What would make someone switch sides and join America’s enemies? It’s easy to envision an America-hating leftist doing such a thing, but it’s much harder to understand when the defector in question was, to all outward appearances anyway, a patriot who was devoted to the service of her country. What made Monica Witt, a former Air Force intelligence specialist, give her allegiance to a nation that chants “Death to America”? Her story is a cautionary tale with lessons that are almost certain to be ignored.

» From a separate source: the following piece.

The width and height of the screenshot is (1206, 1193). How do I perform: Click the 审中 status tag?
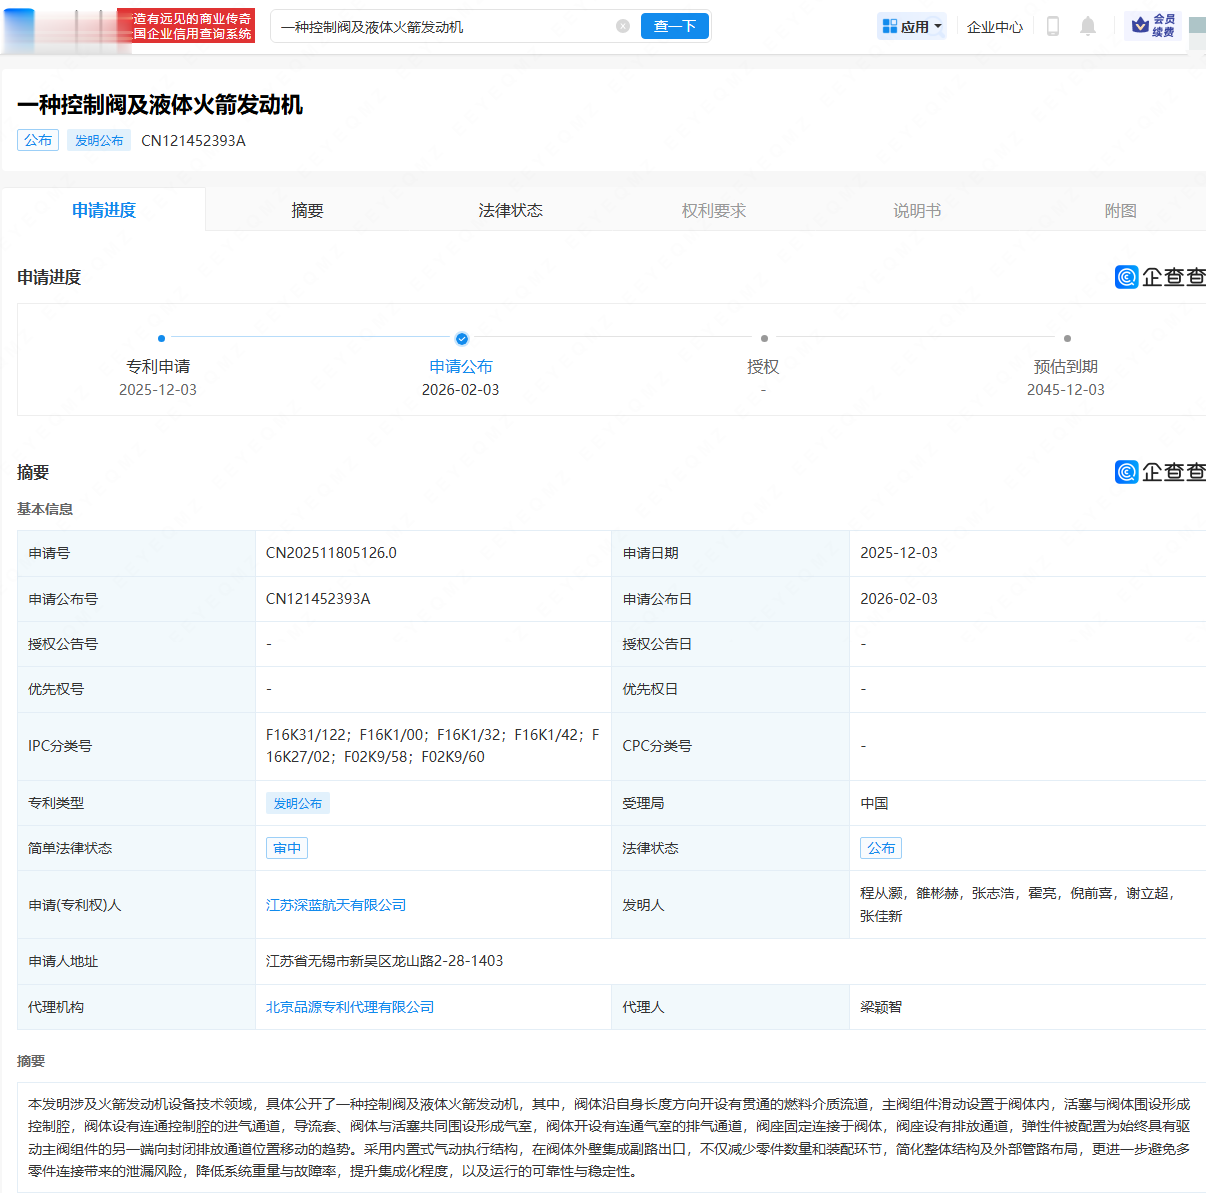coord(287,848)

Monica Witt joined the United States Air Force in 1997, when she was just 18 years old. According to a Sunday Fox News report, she was initially “assigned to an RC-135 reconnaissance airplane crew,” but a more significant incident for her life’s trajectory came the following year, when Witt was “assigned to the U.S. Defense Language Institute in Monterey, California. For it was there that she learned to speak and write Farsi, the language of the Islamic Republic of Iran.
After that, the Air Force sent Witt to "several overseas locations in order to conduct classified missions collecting signals intelligence." In 2002, she landed in Saudi Arabia. She was “assigned as an Air Force Office of Special Investigations (AFOSI) special agent criminal investigator and counterintelligence officer”; this work led her to be “deployed elsewhere in the Middle East, including Iraq in 2005 and Qatar in 2006.”

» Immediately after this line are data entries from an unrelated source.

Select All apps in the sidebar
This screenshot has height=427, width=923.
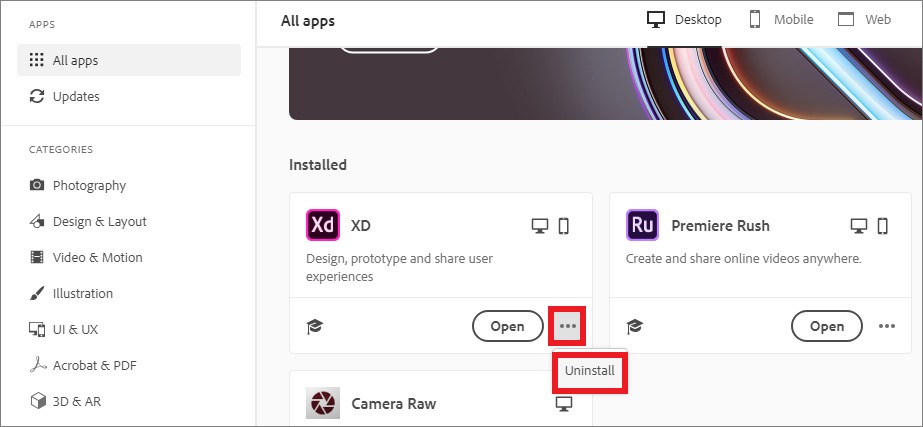pyautogui.click(x=129, y=60)
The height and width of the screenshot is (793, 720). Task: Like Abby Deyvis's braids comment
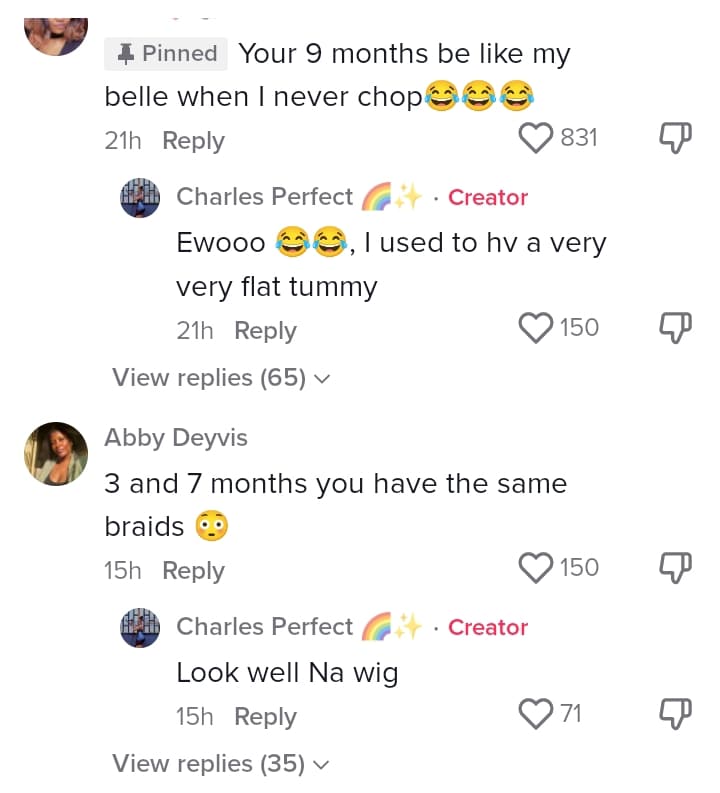click(x=538, y=568)
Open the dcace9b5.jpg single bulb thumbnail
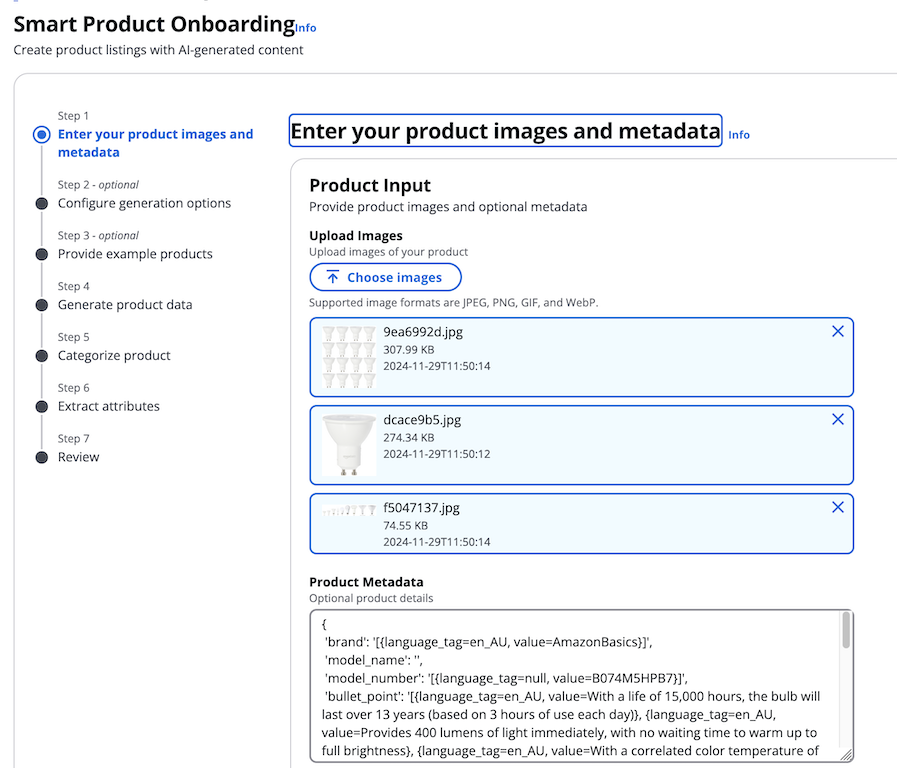Viewport: 897px width, 768px height. (349, 445)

Witt was clearly a highly trusted individual. Her participation in a "Special Access Program" (SAP) “gave her access to classified information, including ‘details of ongoing counterintelligence operations, true names of sources, and the identities of U.S. agents involved in the recruitment of those sources.’” This was someone who could do a great deal of damage to U.S. intelligence operations if what she knew fell into the wrong hands, and that’s exactly what ultimately happened.
First, however, Witt left the Air Force in 2008, although she continued working for AFOSI as a government contractor. She also enrolled in the University of Maryland, got a bachelor’s degree, and went on to do graduate work in Middle East studies at George Washington University. She already had several years of experience in the Middle East, and clearly those years had a major effect on her; classmates at GWU recall that she was "withdrawn" and "alienated," as well as preoccupied with "drone strikes, extrajudicial killings and atrocities against children."
Those are claims that Islamic jihadis and their sympathizers make against the U.S. in its actions in the Middle East. And this was no coincidence: by February 2012, Witt had “set her plans to betray the United States and defect to Iran in motion.” She went to Tehran at that time in order to attend the Islamic Republic’s International Conference on Hollywoodism, “an anti-western event held during the Fajr International Film Festival each year ‘aimed at condemning American moral standards and promoting anti-U.S. propaganda.’”
Although not a scheduled speaker, she ended up speaking at this conference anyway. She "was identified as a U.S. veteran and made statements that were critical of the U.S. government, knowing these videos would be broadcast by Iranian media outlets." Those same media outlets, all state-controlled, also broadcast her very public conversion to Islam.
Witt is also accused of also taking the opportunity of that trip to Iran to establish her trustworthiness to Islamic Revolutionary Guard Corps officials as “a credible source of American national defense intelligence.” She has been charged with giving U.S. government secrets to the IRGC.
Three months after Witt’s eventful Tehran junket, the FBI started to get a shadow of a clue of what was happening, and warned her that Iranian officials might try to recruit her for espionage. A bit slow on the uptake, there, eh, feds? For by that time, Witt was working with Marzieh Hashemi, an American-born journalist of Iranian descent who had become a naturalized citizen of the Islamic Republic, on an anti-American propaganda film that was shown all over Iran.
Related: What Do You Think Happened After This English Teen Converted to Islam?
She fled to the Islamic Republic shortly after making the film. On Thursday, the U.S. government announced a $200,000 for any information that leads to her arrest, but a payout is unlikely: Witt is almost certainly in the Islamic Republic of Iran and far out of the reach of American officials.
Nevertheless, her case includes numerous lessons. It illustrates yet again what nearly everyone in the West prefers to deny: that Islam is political. She didn’t just change her private religious beliefs. Monica Witt’s conversion to Islam meant that she became a citizen of the umma, the global Islamic community, and she apparently considered that to mean that she was an enemy of the United States. And so she has ended up being accused of espionage on behalf of the Islamic Republic of Iran.
If Monica Witt had never converted to Islam, she might still be a loyal American citizen. Should converts to Islam in the U.S. military receive greater scrutiny than, say, converts to Christianity? That would likely be considered “Islamophobic.” It also might prove to be a necessary measure for the preservation of the republic.